MATERIAL FOR THE TASK section start

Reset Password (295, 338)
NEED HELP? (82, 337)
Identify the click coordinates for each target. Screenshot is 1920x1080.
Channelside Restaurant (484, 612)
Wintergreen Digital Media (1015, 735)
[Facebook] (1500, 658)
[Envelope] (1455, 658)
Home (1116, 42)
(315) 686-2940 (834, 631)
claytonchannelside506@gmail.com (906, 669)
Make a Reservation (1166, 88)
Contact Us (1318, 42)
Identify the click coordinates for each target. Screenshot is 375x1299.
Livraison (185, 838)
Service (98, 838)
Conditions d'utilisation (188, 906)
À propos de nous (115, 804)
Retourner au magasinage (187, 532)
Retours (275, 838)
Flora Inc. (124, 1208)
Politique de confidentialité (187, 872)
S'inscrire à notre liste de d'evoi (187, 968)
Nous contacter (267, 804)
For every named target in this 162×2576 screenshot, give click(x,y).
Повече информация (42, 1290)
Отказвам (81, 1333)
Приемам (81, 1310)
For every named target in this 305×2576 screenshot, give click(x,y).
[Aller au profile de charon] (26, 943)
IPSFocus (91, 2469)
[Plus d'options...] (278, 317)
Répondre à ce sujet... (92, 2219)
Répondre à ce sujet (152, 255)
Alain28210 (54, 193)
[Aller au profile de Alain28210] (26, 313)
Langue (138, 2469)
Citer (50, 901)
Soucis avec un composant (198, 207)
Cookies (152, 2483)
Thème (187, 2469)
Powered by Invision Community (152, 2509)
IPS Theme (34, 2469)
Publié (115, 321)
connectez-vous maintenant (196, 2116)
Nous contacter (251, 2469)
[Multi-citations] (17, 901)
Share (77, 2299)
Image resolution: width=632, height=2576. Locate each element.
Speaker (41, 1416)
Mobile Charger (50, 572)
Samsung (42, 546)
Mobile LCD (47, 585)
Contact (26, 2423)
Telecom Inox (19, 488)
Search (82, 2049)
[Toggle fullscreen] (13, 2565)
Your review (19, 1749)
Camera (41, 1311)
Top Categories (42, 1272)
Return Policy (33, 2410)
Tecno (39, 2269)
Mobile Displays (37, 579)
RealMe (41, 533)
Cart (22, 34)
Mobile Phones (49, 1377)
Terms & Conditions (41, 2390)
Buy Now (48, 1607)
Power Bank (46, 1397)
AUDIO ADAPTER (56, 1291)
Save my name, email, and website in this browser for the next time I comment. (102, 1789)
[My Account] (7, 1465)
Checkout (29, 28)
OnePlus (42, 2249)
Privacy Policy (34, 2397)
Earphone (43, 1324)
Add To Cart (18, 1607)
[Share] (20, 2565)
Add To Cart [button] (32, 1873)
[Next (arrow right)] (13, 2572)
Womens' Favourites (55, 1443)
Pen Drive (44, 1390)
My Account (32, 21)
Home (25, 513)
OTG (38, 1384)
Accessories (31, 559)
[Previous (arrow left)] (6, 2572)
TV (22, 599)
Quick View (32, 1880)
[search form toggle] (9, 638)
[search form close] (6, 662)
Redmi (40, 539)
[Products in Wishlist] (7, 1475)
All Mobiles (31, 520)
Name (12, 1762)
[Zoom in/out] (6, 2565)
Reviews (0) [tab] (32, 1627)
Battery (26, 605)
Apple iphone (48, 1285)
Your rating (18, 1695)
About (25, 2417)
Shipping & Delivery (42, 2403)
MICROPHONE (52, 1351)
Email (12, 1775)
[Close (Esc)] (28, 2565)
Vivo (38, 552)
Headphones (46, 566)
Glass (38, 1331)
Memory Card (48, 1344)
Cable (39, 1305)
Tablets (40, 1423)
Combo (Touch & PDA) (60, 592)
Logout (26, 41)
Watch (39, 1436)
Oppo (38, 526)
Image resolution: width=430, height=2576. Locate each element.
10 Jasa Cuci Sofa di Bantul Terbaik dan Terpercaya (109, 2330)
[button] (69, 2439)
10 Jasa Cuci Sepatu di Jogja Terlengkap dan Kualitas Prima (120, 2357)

MATERIAL FOR THE TASK section end

▶ **PROBLEM STATEMENT**
For the lines above, output exactly those from the line containing "Nous contacter (251, 2469)" through the line containing "Power Bank (46, 1397)", and skip the others.

▶ **RESPONSE AREA**
Nous contacter (251, 2469)
[Multi-citations] (17, 901)
Share (77, 2299)
Image resolution: width=632, height=2576. Locate each element.
Speaker (41, 1416)
Mobile Charger (50, 572)
Samsung (42, 546)
Mobile LCD (47, 585)
Contact (26, 2423)
Telecom Inox (19, 488)
Search (82, 2049)
[Toggle fullscreen] (13, 2565)
Your review (19, 1749)
Camera (41, 1311)
Top Categories (42, 1272)
Return Policy (33, 2410)
Tecno (39, 2269)
Mobile Displays (37, 579)
RealMe (41, 533)
Cart (22, 34)
Mobile Phones (49, 1377)
Terms & Conditions (41, 2390)
Buy Now (48, 1607)
Power Bank (46, 1397)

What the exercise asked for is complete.